I meant upconverting while playing back, not re-encoding the file at a higher resolution, by the way. Pesapluvo 04:06, 10 June 2007 (UTC)

This may not be of any help, but what you're talking about is image scaling by bilinear interpolation, which is probably what PS3 and the others do. Your computer may be stretching the image using nearest neighbor interpolation, which is fast but looks pixelated. ›mysid () 08:20, 10 June 2007 (UTC)
I don't think any media players out there uses Nearest Neighbour. PC had been doing this for ages, way before the gimmicky DVD and PS3 upsampling came along, just maximize the window using a good player like VLC media player and it will automatically upsample it for you, but it certainly won't look like HDTV. --antilivedT | C | G 08:45, 10 June 2007 (UTC)
You can use the Haali Renderer (part of the Haali Media Splitter program) to resize videos using Bicubic interpolation using your graphics card (no CPU load). FFDShow supports Lanczos and Bicubic, but Lanczos might not go fast enough unless you're on a very fast computer. If you don't need to do it on playback, the Blackman Resize function in Avisynth is probably the best resizer there is. —Dark•Shikari[T] 05:12, 11 June 2007 (UTC)

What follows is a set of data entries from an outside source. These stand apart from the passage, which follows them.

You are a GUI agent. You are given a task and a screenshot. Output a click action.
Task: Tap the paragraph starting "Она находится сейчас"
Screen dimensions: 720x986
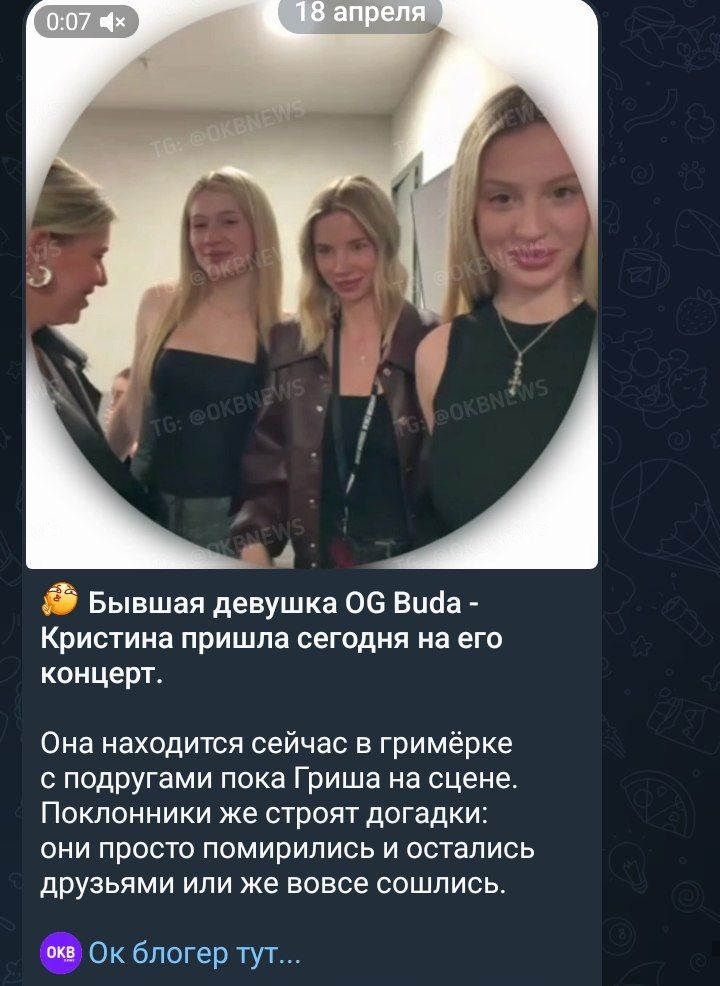tap(287, 814)
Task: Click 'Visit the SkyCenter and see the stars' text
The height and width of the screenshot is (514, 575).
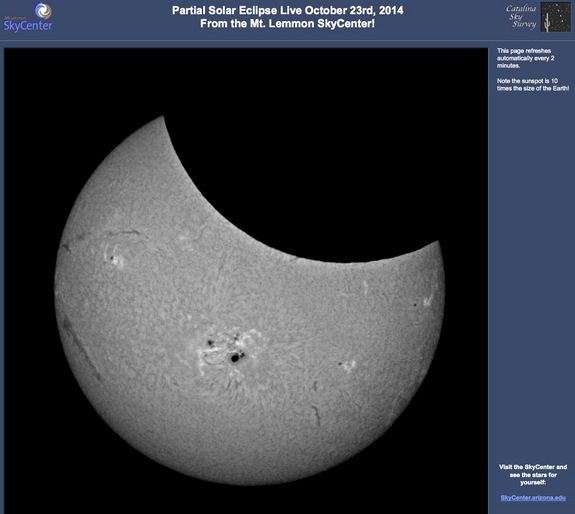Action: pyautogui.click(x=533, y=475)
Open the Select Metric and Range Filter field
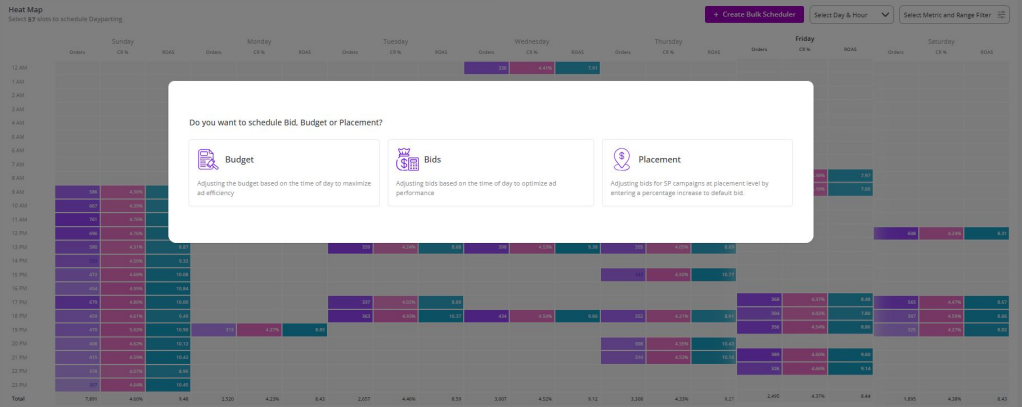The width and height of the screenshot is (1022, 407). point(952,15)
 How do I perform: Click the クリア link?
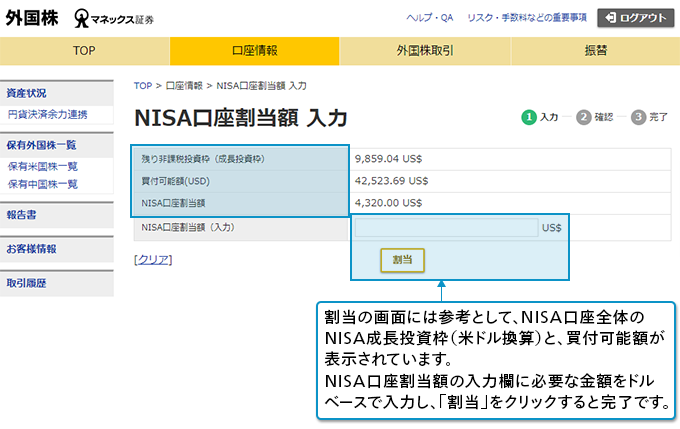pyautogui.click(x=153, y=259)

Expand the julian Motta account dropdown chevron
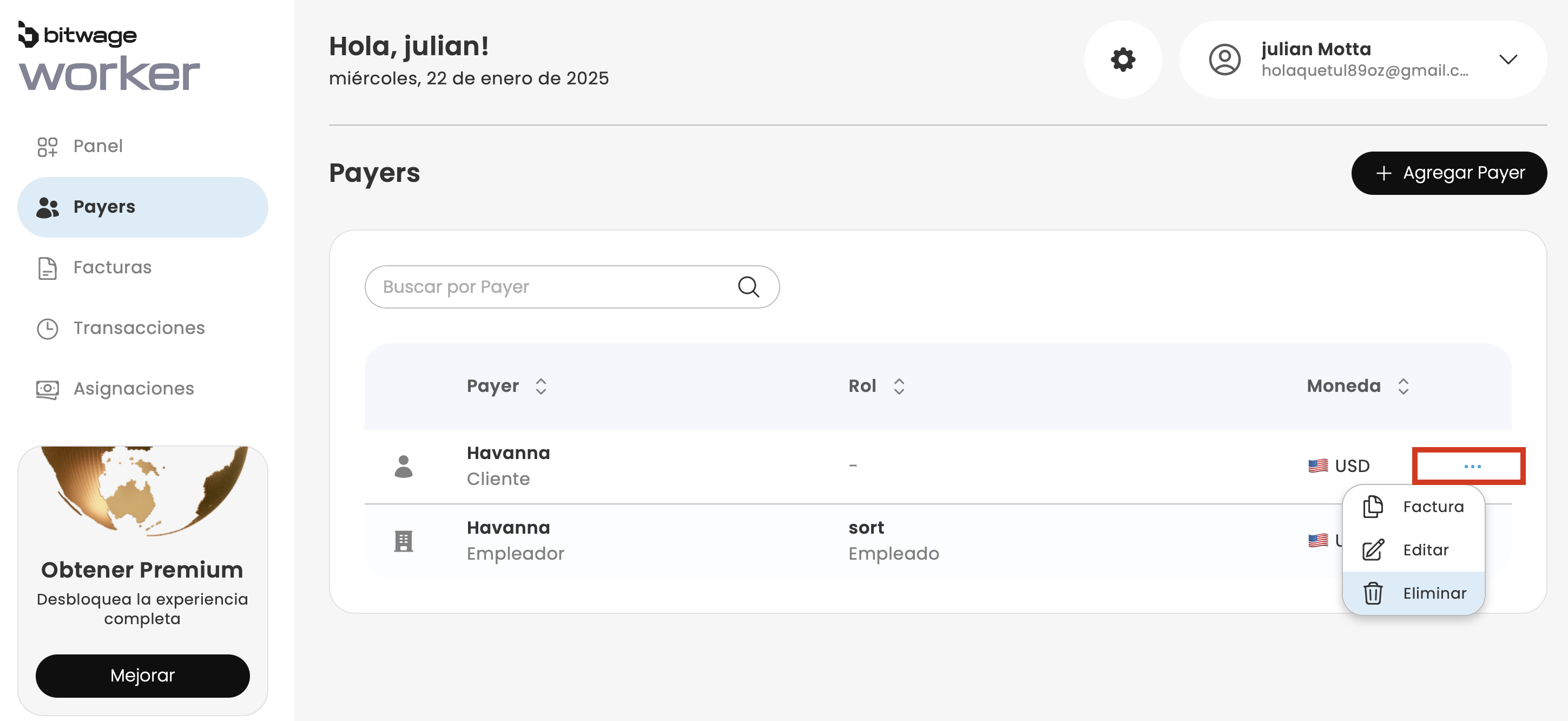(1507, 60)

Pinnacle Studio Ultimate Ver. 11[edit]

I just bought a Pinnacle Studio Upgrade Ver. 11 Ultimate to be used in Windows Vista. My previous upgrade was Ver. 10.5 for Windows XP. I tried to install under Vista, and during the installation, the program asked me to hold down shift key, insert the previous version, and click ok. I followed all that, but it kept asking me to do the same with prior version and only to talk about comparability issue later. What have I done wrong? Chailai 20:24, 9 June 2007 (UTC)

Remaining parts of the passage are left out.